Task objective:
Edit the data from the start through the line containing "About Us (222, 1450)", inclusive, so that "Reflective" becomes "Hi-Vis" and nothing else changes. Give only those lines, without the pictures.

Data extract:
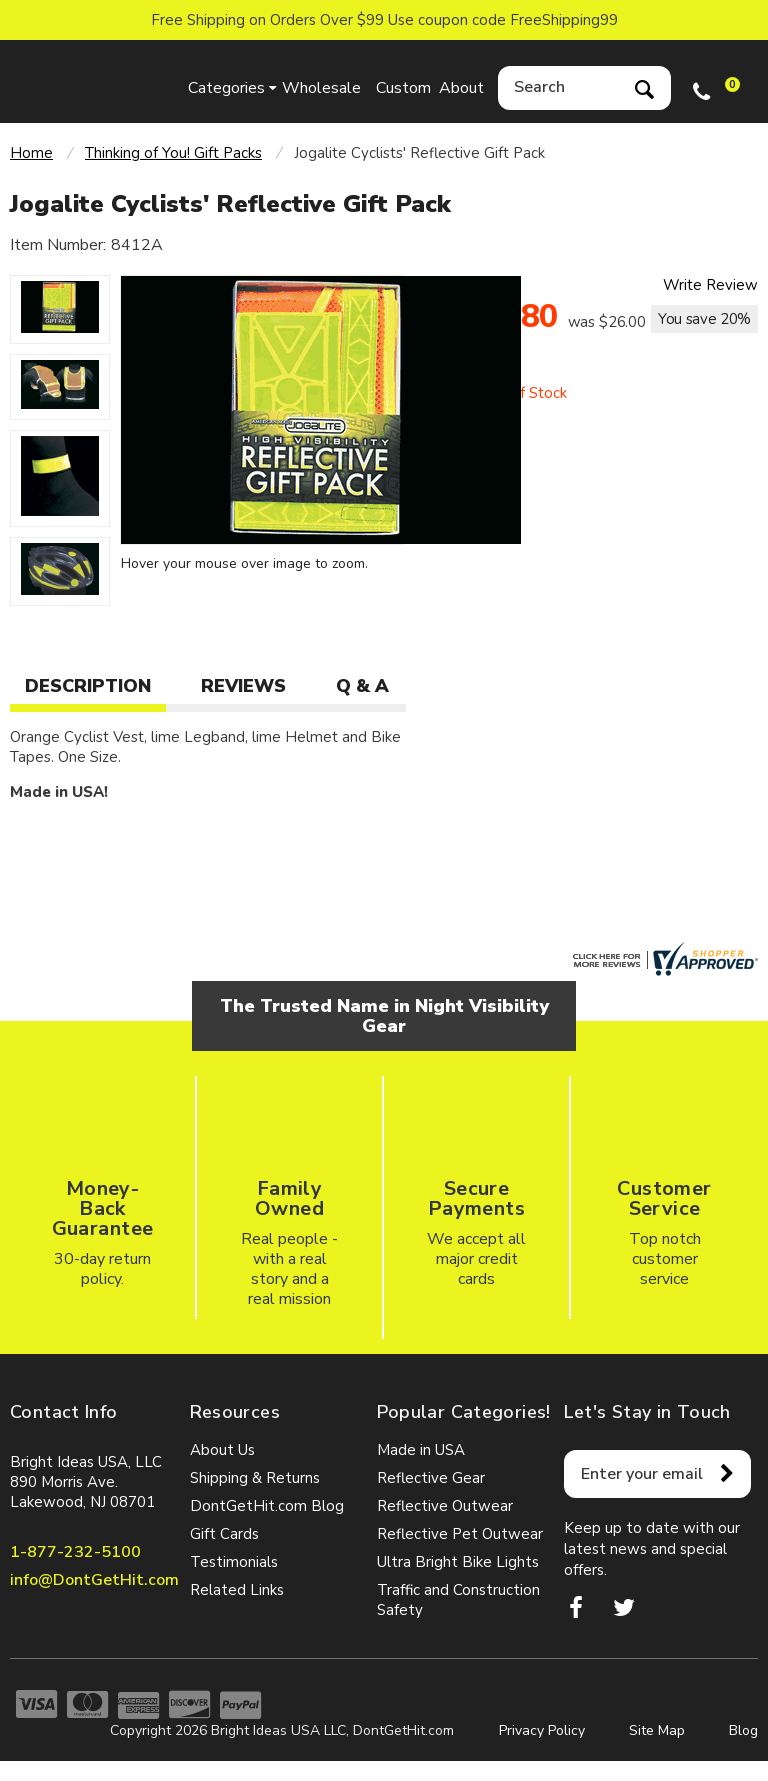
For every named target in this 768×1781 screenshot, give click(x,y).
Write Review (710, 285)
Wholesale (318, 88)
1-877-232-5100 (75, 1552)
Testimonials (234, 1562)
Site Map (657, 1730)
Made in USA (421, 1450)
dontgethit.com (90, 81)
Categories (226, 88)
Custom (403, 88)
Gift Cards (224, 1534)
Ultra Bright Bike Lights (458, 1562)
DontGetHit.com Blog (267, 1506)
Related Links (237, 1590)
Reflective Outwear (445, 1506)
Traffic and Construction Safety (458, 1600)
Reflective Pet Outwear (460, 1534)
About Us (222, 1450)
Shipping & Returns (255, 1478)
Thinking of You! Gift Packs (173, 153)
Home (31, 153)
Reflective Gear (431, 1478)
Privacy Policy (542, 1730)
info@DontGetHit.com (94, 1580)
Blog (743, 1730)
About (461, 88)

Written answer:
For every named target in this 768×1781 screenshot, give click(x,y).
Write Review (710, 285)
Wholesale (318, 88)
1-877-232-5100 (75, 1552)
Testimonials (234, 1562)
Site Map (657, 1730)
Made in USA (421, 1450)
dontgethit.com (90, 81)
Categories (226, 88)
Custom (403, 88)
Gift Cards (224, 1534)
Ultra Bright Bike Lights (458, 1562)
DontGetHit.com Blog (267, 1506)
Related Links (237, 1590)
Hi-Vis Outwear (445, 1506)
Traffic and Construction Safety (458, 1600)
Hi-Vis Pet Outwear (460, 1534)
About Us (222, 1450)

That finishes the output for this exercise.